As Christians, we tend to be "forgetful hearers." We hear sermons and read books about developing an eternal perspective, but when we become involved in the details of teaching, grading papers, research, and attending committee meetings, we may tend to forget that "God milks the cows through us" (Martin Luther).
How can we develop a mind-set that sees beyond the details of this world to the substance of the next? More specifically, how can we influence our campus for the Lord? In our offices, hallways, and classrooms we can make a difference if we ask the Lord to provide opportunities to identify ourselves as Christ-followers. I personally try to take every opportunity I can to communicate God's love. I pray every morning on my way to school that the Lord would use me, and that I would be alert to opportunities.
We also need encouragement from each other as we live out our roles as Christ's ambassadors.
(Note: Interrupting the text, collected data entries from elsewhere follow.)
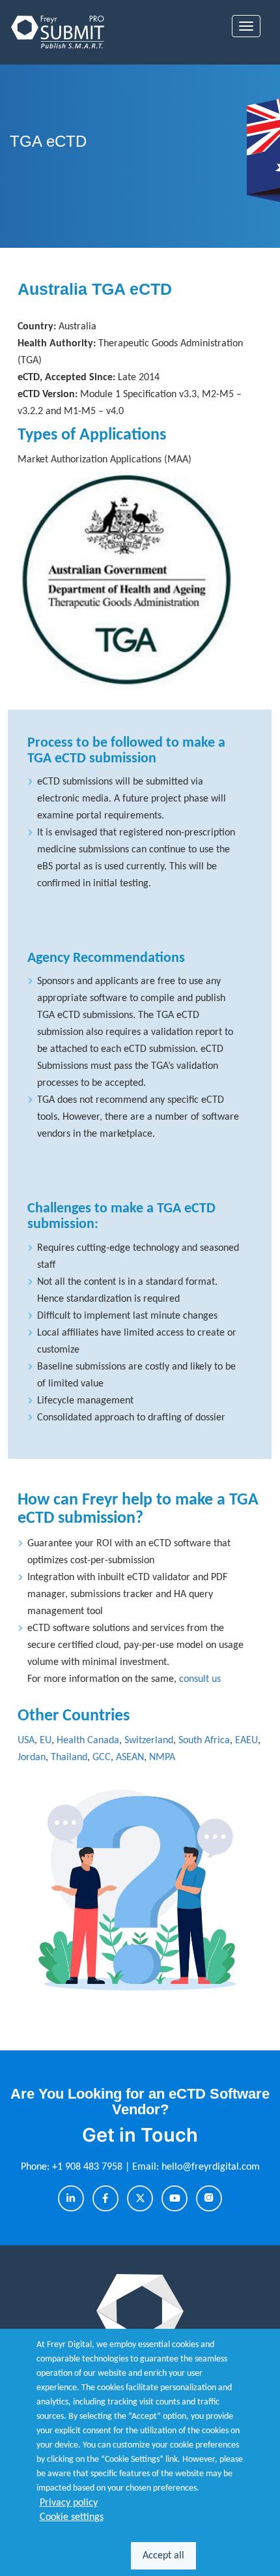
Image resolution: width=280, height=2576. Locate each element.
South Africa (204, 1740)
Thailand (69, 1757)
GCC (101, 1757)
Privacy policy (69, 2503)
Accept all (163, 2556)
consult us (200, 1679)
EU (45, 1740)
I've been praying with another woman on campus every Thursday for two years.
C. S. Lewis once wrote, "There is no neutral ground in the universe: every square inch, every split second, is claimed by God and counterclaimed by Satan." We should view our students and colleagues in light of eternal options.
One way to nurture that view is to introduce yourself before class at the beginning of each semester. I tell students about my particular interest in the course, my family or hobbies, and my top priority in life (my personal relationship with Jesus Christ). That's all; allow the Lord to use the statement the way He sees fit.
To illustrate, two pre-law students were in my office discussing their applications for law school. I told them everyone applying would have good grades and references, but they could draw special attention through their letter of application. I told them that once I had worked on a document for five years before I was satisfied with my first sentence.
Of course, at that point I had their complete attention. After telling them the first sentence, I went on to recite the entire document-my testimony-and they were very interested.
It's a life of suspense; we don't know what's going to happen next. We just need to be ready to take whatever step is called for at the time.
Because my name was included in a faculty evangelistic ad in our school paper, a student from my class came by my office to talk about Christ. I began to meet with the student regularly, and eventually she prayed to receive Christ.
As I look out over my classes, I don't know what's going on, but I know the Lord is doing His work. We can convey our beliefs through our general attitude and manner.
The Christian world view is not the dominant one now. It's important to seek to influence our world for Christ because the campus environment continually tests students' faith, if they have any at all. I can see it in my freshmen-they're more open to the gospel as newcomers; yet, when I see them as juniors and seniors, they have changed-they're not as open.
As professors, we affect so many more lives than most people do. Others in my church talk of their influence in a small office or neighborhood, but I have relationships with 100 students a semester, plus faculty. These students are the teachers, lawyers, business executives, and leaders of tomorrow. If we can reach them for Christ, they can in turn reach many others.
University students are at an age when they are beginning to think more on their own. It is important to confront them with Biblical truth at that time in their lives.
Our living testimony is also encouraging to Christian students. Whenever I speak about my faith at the beginning of the semester, I can see their faces light up. Sometimes they stop by on their way out of the classroom and, if nothing more, say, "I liked that talk." Once, I had a student go straight from the classroom to the nearest telephone, call her father long distance, and exclaim, "I have a Christian professor!"
I've heard many Christian professors say their witness is in their church. But my thinking is while others can do the job in our churches, only we can affect the lives of those in our spheres of influence on campus.